When we see numbers like this, it’s easy to shake our heads, think how awful this world is becoming, and feel defeated that there’s nothing we can do to make a difference. I wonder, however, if we began looking at these numbers as real people, just like you and me, like family and friends, then maybe we would be more determined to do something about it.
So much more than a number
When we look at this issue and the scope of this problem, it’s understandable to be at a loss of how we can help make a difference in the fight against human trafficking. Each of those 40 million people has a face, a name, and a family. Each of those 40 million people was created beautifully in the image of God, to live out their life with purpose.

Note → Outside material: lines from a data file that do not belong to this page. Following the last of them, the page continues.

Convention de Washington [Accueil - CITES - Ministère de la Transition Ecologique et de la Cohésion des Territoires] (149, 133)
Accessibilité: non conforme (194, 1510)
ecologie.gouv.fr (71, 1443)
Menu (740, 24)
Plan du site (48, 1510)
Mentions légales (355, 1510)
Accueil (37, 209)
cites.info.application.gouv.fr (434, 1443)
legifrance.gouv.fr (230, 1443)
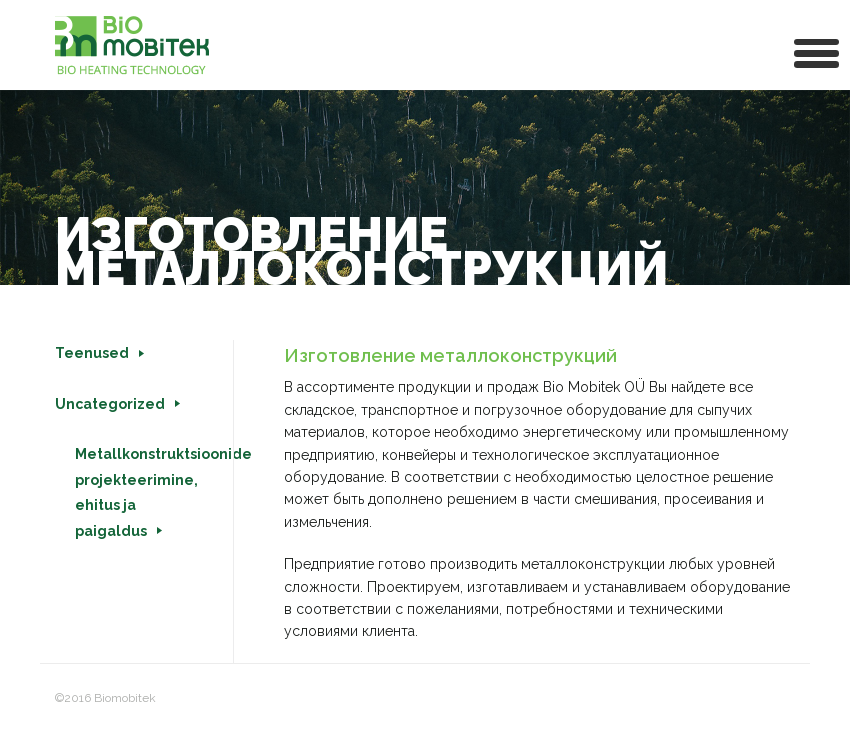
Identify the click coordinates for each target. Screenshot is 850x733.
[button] (817, 51)
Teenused (92, 353)
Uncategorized (110, 404)
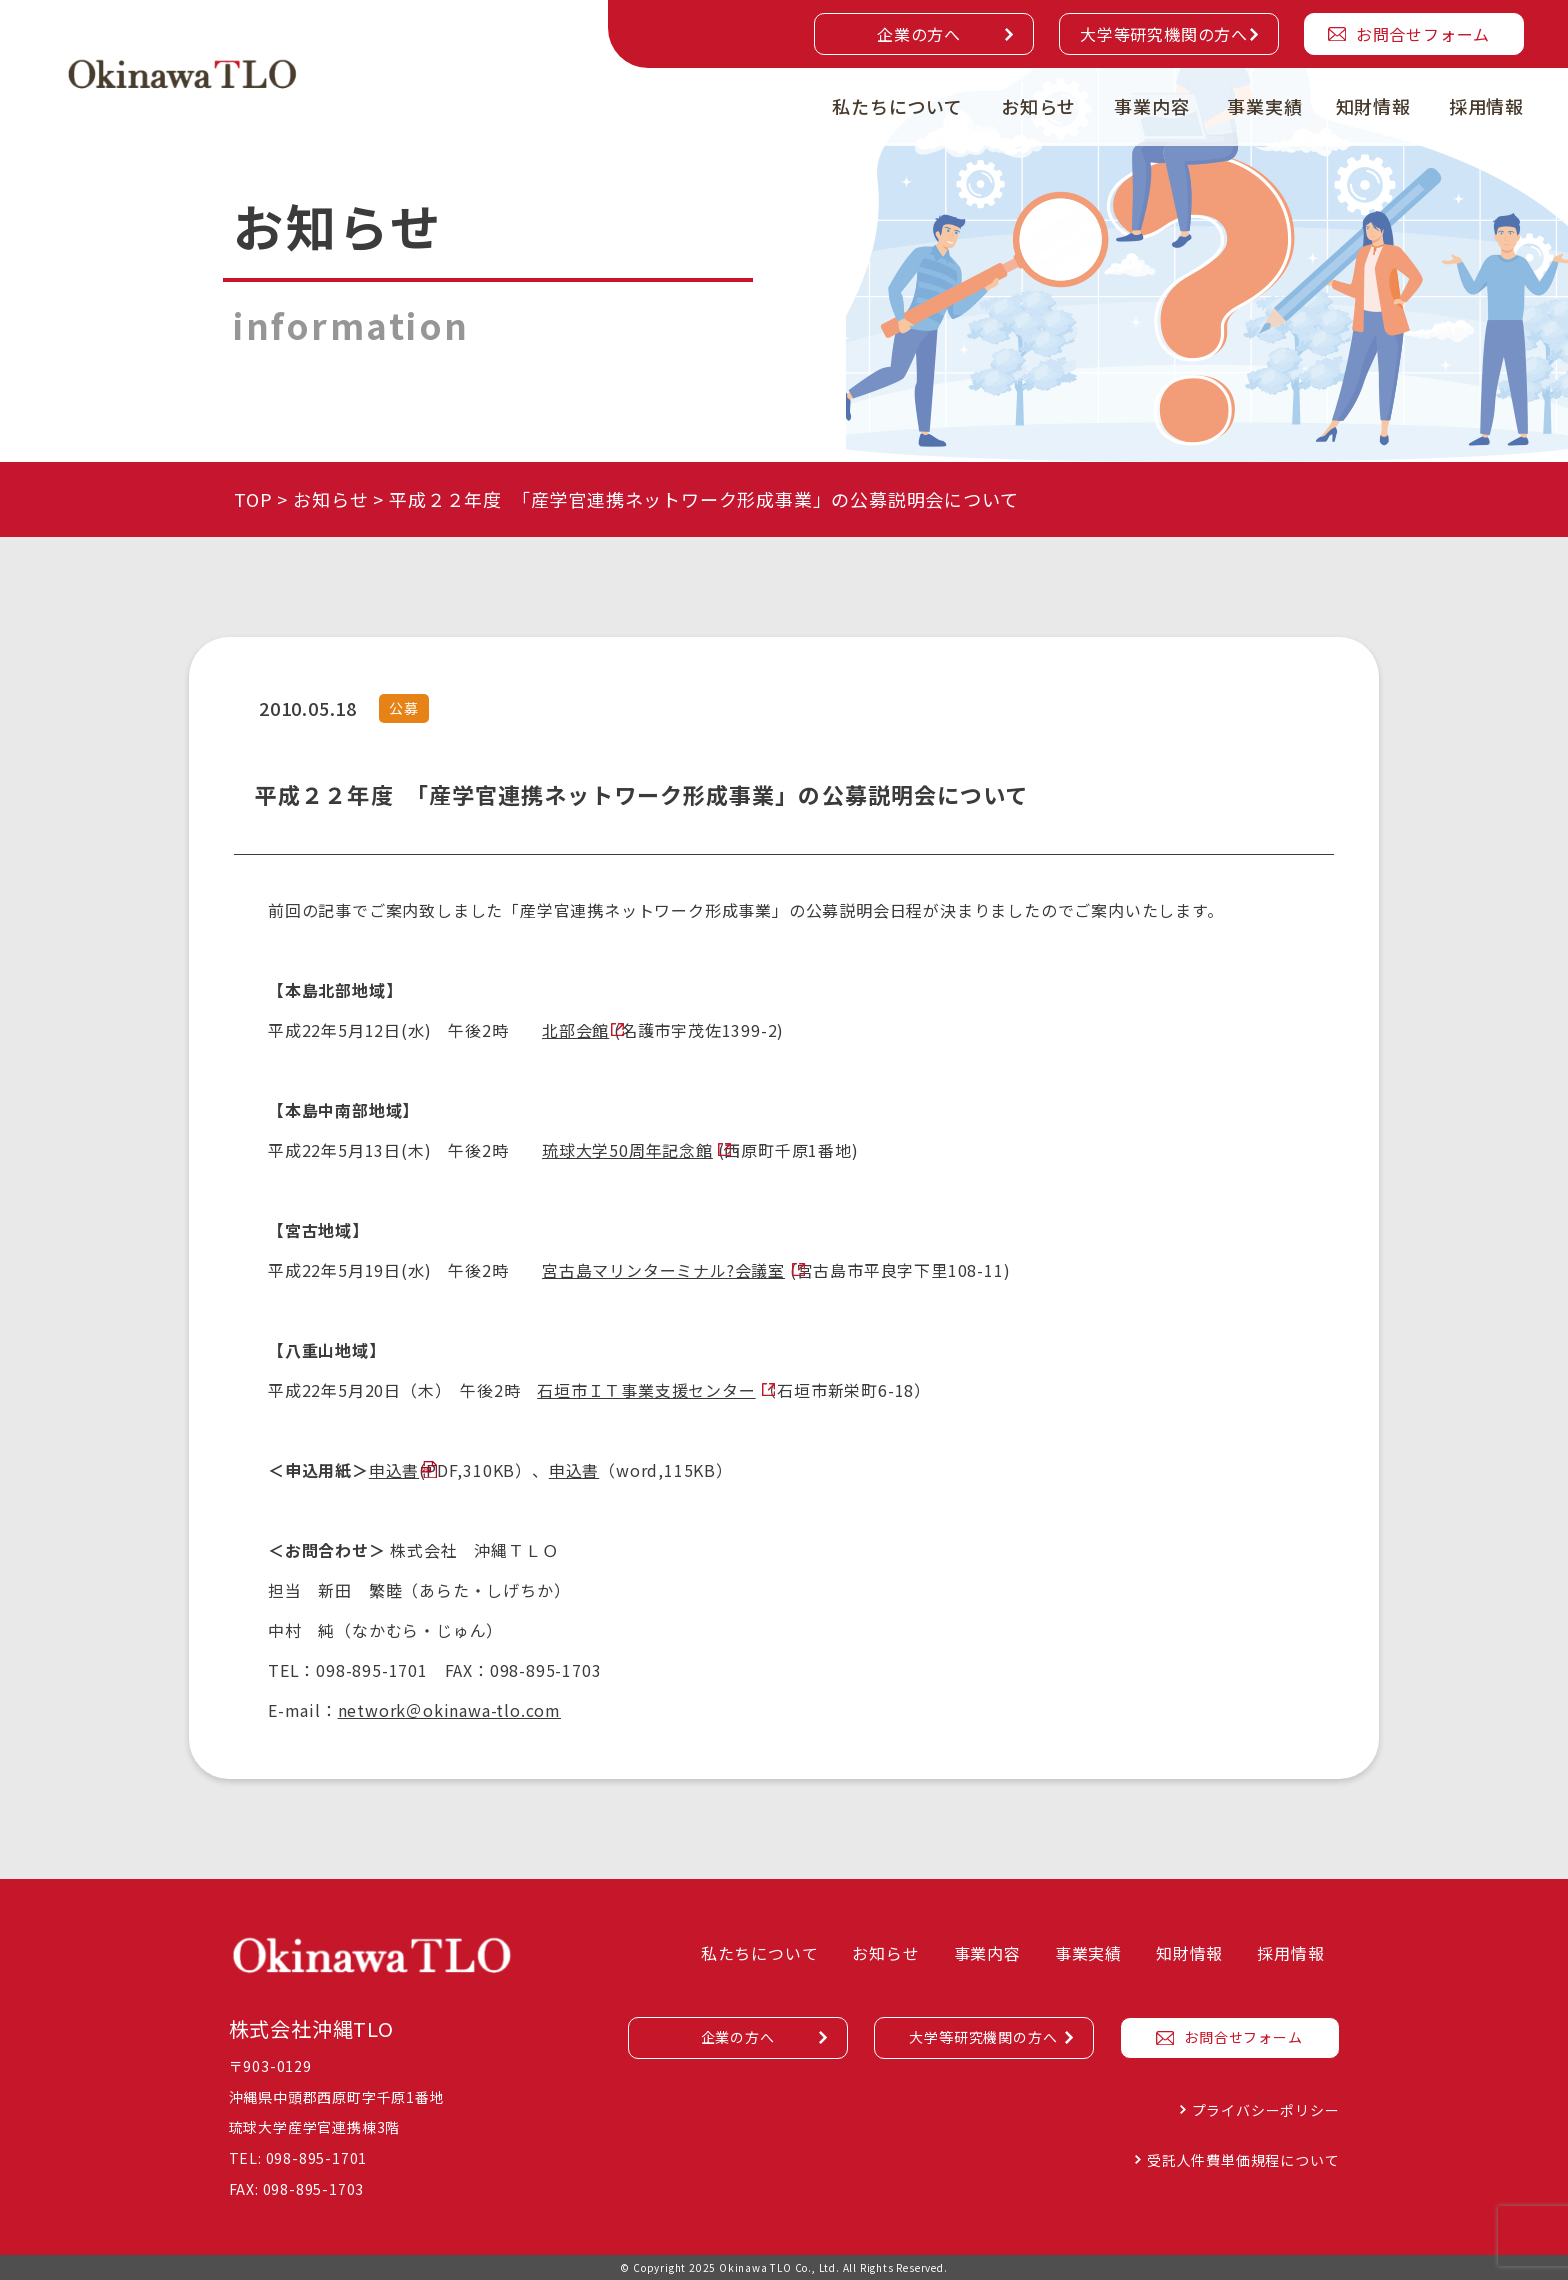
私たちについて (897, 106)
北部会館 (575, 1030)
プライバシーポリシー (1266, 2110)
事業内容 (1151, 106)
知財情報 (1373, 106)
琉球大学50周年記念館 (627, 1150)
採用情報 (1486, 106)
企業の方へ (919, 34)
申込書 (394, 1470)
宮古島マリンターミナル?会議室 (663, 1270)
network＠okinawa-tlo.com (449, 1710)
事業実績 (1264, 106)
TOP (253, 499)
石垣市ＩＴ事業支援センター (646, 1390)
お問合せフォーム (1423, 34)
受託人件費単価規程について (1243, 2160)
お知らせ (1038, 106)
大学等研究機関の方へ (1164, 34)
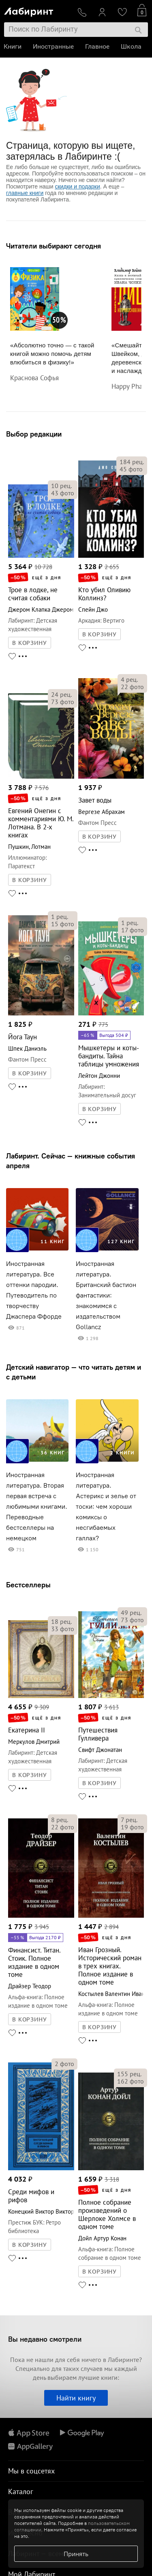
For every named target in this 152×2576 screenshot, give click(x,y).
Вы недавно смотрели (44, 2339)
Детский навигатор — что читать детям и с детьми (73, 1371)
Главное (98, 46)
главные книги (24, 193)
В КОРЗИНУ (29, 643)
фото (62, 493)
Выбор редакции (34, 434)
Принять (76, 2554)
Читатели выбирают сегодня (53, 246)
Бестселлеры (28, 1584)
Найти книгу (76, 2398)
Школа (131, 46)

Recently, our Love Justice staff in South Asia intercepted a 20-year-old woman named Bala* who was traveling with two other people, one of which appeared to be another victim and the other a trafficker. Our border and transit monitoring staff are diligent as they keep an eye out for suspicious behavior, and they noticed that the young woman appeared to be nervous and afraid. Even though a simple observation like this one might seem insignificant to some, the ability to observe a person’s manner, appearance, and actions for clues that something may be wrong is a highly effective and strategic method used to intercept innocent victims from being trafficked.
Acting on their trained observations, our staff approached Bala and asked her if she would answer some questions before traveling over the border into India. She agreed, and our staff discovered that she believed that she was on her way to India for a job. As they investigated further, they recognized several red flags, including the fact that Bala didn't know the phone number or the address of the place she was supposed to be going to work.
Lured by the false promise of a better life
The promise of a job is a common strategy used to trap unsuspecting victims. The majority of these young girls live in poverty or in circumstances where they are unable to provide for themselves or their families. The opportunity to make a living and experience a better life is what they hope for. It is a significant red flag when a person knows very little about the job they were hired for, and it is a very probable sign that they may be in the process of being trafficked.
As our staff continued to talk with Bala and the other young girl with her, they found out that both girls initially were contacted by the suspected trafficker via Facebook six months prior to their meeting to cross the border. He lured them over Facebook to meet with him, promising them both a high-paying job. Our staff contacted the police who took the trafficker into custody. In the end, the staff making the interception reported that they felt absolutely sure that this was a trafficking case. Often times having this much certainty is rare because of the deception used by traffickers, but enough evidence was uncovered in this instance to make it completely clear.
Bala was saved from the very real potential of being sold into human trafficking as a direct result of our partners’ support. Together, we can make a difference—one beautiful life at a time.
*Names have been changed for the security and privacy of all those involved.